Told in the second person, Liar offers an uncomfortable (and at other times an almost too familiar) intimacy. The “you” at once calls out to the reader, asking them to place themselves within the narrative, and keeps confronting us with difference: we know we’re not this guy. Or hope we aren’t. Or hope we’ve grown out of it. But Roberge knows he’s not that guy too, or kind of does, or used to before he began to fear that he’d told lies so many times that he’s not sure what the truth actually is. And now that years of drinking and drugs combined with concussions are likely to progressively erode his already tenuous memory, it’s hard for the you of Liar not only to know what the truth is, but also to know whether he’ll even be able to hold on to the lies, whether, after a while, he’ll even have a sense of self at all.
Liar presents a cascade of remembered moments, some true, some not. Over a series of eleven chapters and through more than a hundred subsections, the memoir moves backward and forward in time, giving bits of memories, recoiling, anticipating, stuttering from the present to the past and back again. He, or rather “you”, cycles through girlfriends, engages in erratic behavior, contemplates suicide, relapses, lies to friends, apologies, feels awful, lies to get the next drink, the next hit, lies about having had a drink, a hit, has a months-long affair with the mother of a friend, sleeps with his girlfriend’s best friend, goes to A.A. and N.A., stops going to N.A. and A.A., stops taking his meds, spasms, falls desperately in love, and loses his first girlfriend to an unsolved murder.
This is anything but a redemption memoir; Roberge gives the sense rather of someone holding on to life and kind of amazed they’ve managed. At the same time, there’s nothing show-offy here either, no attempt to brag about what depths you’ve plumbed.

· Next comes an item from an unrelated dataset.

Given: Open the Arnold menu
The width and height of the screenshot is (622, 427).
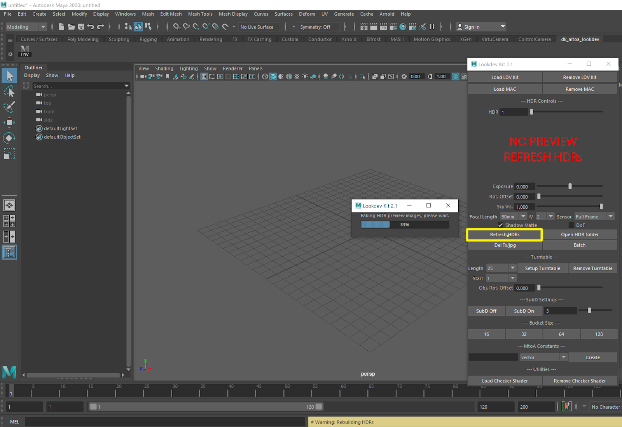Looking at the screenshot, I should point(387,14).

What makes the book appealing is not so much that it’s inspiring or that it depicts a VH1 nightmare descent: it’s more a desire to see how Roberge will or won’t bring all the book’s different threads together. He does so delicately, constructing a kind of airy, shimmering structure crisscrossed with ligatures, with events expanded or retold or speaking to other similar events from one end of the book to the other.
There’s something incredibly vulnerable about Roberge’s book, something incredibly appealing, and how he manages to pull this off remains a real tour de force. I think of my ex-friend, charismatic and appealing in the way Roberge is, and of the stories he told as well, but also think of the moment when, his own memory slipping, he began to tell the same stories over again, often word-for-word, without realizing he was doing so or that we’d head them a half dozen times before. Or of my friend’s grandfather, who, because of old age would do the same. The fear of losing one’s memory and mind is strong in the book, and is something I deeply relate to as an author and as a human, but that is coupled with a profound awareness on Roberge’s part, and a feeling that if you’re going to lose your memory you might at least try to tell your life as right as you can just this once, and be honest about not knowing what’s true and what’s not. Liar is disarming and genuine, moving and maddening.